特に、最近ついに表舞台に出たCreative Commons(CC)は、まさにこのような状況のための設計で、先見性が非常にあったといえる。ただし、それには大きな問題がある。

CCは、基本的に個人を単位にした権利体系で、そのため既存の著作権法にある程度かなっている。これは、当時描いていたコンテンツ流通の未来として「個人メディア」が主流であったため、納得できる。実際に、2002年以降少なくとも2005年くらいまでの流れは、まさに未来の実現と言えるだろう。

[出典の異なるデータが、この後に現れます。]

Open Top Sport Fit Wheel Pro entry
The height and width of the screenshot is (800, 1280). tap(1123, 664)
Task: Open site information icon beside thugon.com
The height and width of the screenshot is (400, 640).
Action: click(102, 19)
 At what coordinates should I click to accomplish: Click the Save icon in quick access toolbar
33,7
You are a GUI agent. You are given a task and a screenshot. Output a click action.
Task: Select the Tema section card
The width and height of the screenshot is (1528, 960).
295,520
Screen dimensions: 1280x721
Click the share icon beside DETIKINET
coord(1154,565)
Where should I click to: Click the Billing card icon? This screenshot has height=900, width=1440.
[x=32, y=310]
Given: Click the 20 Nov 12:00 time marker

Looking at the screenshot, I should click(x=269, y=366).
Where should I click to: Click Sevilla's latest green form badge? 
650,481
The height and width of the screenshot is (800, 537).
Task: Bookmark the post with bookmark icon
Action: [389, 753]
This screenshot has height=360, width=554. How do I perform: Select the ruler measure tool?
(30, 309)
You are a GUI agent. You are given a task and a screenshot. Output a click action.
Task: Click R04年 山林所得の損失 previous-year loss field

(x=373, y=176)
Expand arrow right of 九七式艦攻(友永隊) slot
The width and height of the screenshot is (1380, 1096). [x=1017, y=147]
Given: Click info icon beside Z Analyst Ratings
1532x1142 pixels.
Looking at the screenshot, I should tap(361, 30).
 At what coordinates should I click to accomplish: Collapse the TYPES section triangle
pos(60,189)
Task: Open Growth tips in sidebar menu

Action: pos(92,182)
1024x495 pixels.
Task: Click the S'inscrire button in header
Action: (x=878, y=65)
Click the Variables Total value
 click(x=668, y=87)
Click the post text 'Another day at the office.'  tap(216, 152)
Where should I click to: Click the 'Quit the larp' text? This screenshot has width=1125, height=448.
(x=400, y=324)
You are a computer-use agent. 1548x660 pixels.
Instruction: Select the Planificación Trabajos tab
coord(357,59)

2005年以降は、SNSの登場や、YouTubeなど、個人が情報を発信していくにしても、媒体となるサービスの特性が強く現れるようになった。

これには、自分が発信したコンテンツがWebという、あまりに、あまりにも大きな空間の中で誰にも省みられないんじゃないかという不安感も加担しているだろう。実際、Web2.0の骨子である「プラットフォームとしてのWeb」はそれを体現しているし、書籍「アンビエント・ファインダビリティ」(O'relly)に見るように、当時のWebはコンテンツを探せない、若しくは自分のコンテンツが人に見つけられないという問題があった。その解決策として片方にGoogleTechnoratiがあり、もう片方に緩やかに開かれたプラットフォームがあった。

さて、その結果として、プラットフォームをベースとしたコミュニティ(以下コミュニティと出てきたらこの意)が形成された。これが技術が人間関係を支配していることを意味するかどうかはどうこう言わない(ただでさえ人間関係なんてテクニックの坩堝だろう)。彼らの作品は、必然的にコミュニティに根ざした、ある意味でコミュニティなしでは存在しないようなものになっていった。

そう、コミュニティがあって、コミュニティのほかの作品があって、初めて作者は作者になるのだ。たとえ前から暖めていた作品でも、コミュニティの中の作品として見られる。一つの作品でも様々な作品や状況に影響され、単純に個人のアイデアともいえないのだ。作者は個人の集まり、だけど作品たちは勝手につながっている。それってやっぱり歪んでいるんじゃないか。

例えば、avexのまネコをインスパイアと呼ぶのに、MAD作品をインスパイアと呼ばないとしたら、線引きがどこかにあることになる。しかし、その線引きは作品と作品の間にあり、CCがそれを反映することはできない。また、一応みんなで営利目的を認めてみよう。その場合、Aの作品が別のBの作品で使われ、Bの作品だけが広告などで利用された場合、Aはどうなるのか。そこで個別の裁量をするとしたら結局CCを採用する意味がないんじゃないか。このように、個人と作品の関係は意外に難しい。

営利目的と分配については次回以降。